HOSPITAL AUTHORITY OF HALL COUNTY vs ADAMS (GA., 1964): SLIP-AND-
FALL-LEAVING THE PATIENT UNATTENDED
After taking a series of radiographs, the x-ray technologist left the patient, who was
medicated and suffering from nausea, unattended on the x-ray table. Hearing
groans as he reentered the room, the x-ray technologist assumed that the patient
was in the bathroom vomiting. In fact, the patient was lying on the floor beside the x-
ray table. The patient, experiencing a wave of nausea in the x-ray technologist's
absence, had attempted to get off the table and walk to the bathroom by himself.
But, because of the medication, he had lost his balance and suffered a fall and
subsequent injury. The court ruled in the patient's favor. It held that the radiographer
should have anticipated that a nauseous patient might try to use the bathroom and,
that since the medication affected movement and coordination, the patient might
suffer injury if allowed to move unassisted.
a. Before subjecting a female patient of child-bearing age to x-rays, the patient
should be asked if she is or could be pregnant. Non-emergency studies should be
postponed if there is any doubt, at all. In emergency situations, the risks versus the
benefits should be evaluated. The literature indicates that doses as low as ten Rads
administered at critical stages may cause embryonic abnormalities in rats and mice.

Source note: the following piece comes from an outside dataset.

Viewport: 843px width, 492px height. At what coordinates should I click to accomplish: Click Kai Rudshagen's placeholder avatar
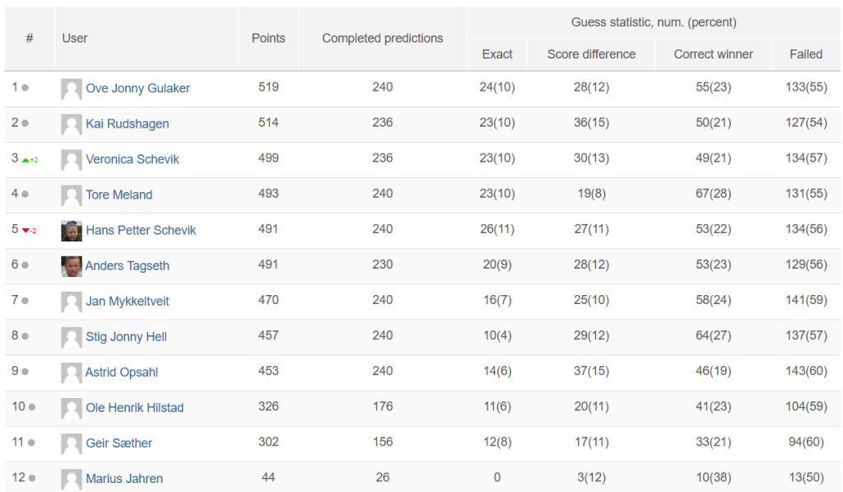click(x=72, y=124)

While such doses do not seem to contribute to congenital malformation, intrauterine
growth retardation, or fetal death in human embryos, they could cause mutagenic or
carcinogenic effects.15 Most diagnostic procedures performed on a potentially pregnant
woman involve a dose of 0.3 to 1.0 rad. But the patient should be spared that risk,
however minimal, and the anxiety over possible effects of exposure in the early stages
of pregnancy when fetal development is most critical.
b. Pregnancy is one area that demonstrates the great importance of taking an
accurate history. The x-ray technologist must make the appropriate inquiries of the
patient. (From a legal standpoint, it is the primary physician who is implicated, not the
radiologist, if a proper history is not taken.) The physician must find out about the
patient's status with regard to pregnancy through proper testing and examination. The
radiologist must ensure that if radiation is required, the study is monitored so that the
fetus is exposed to the minimum dose possible.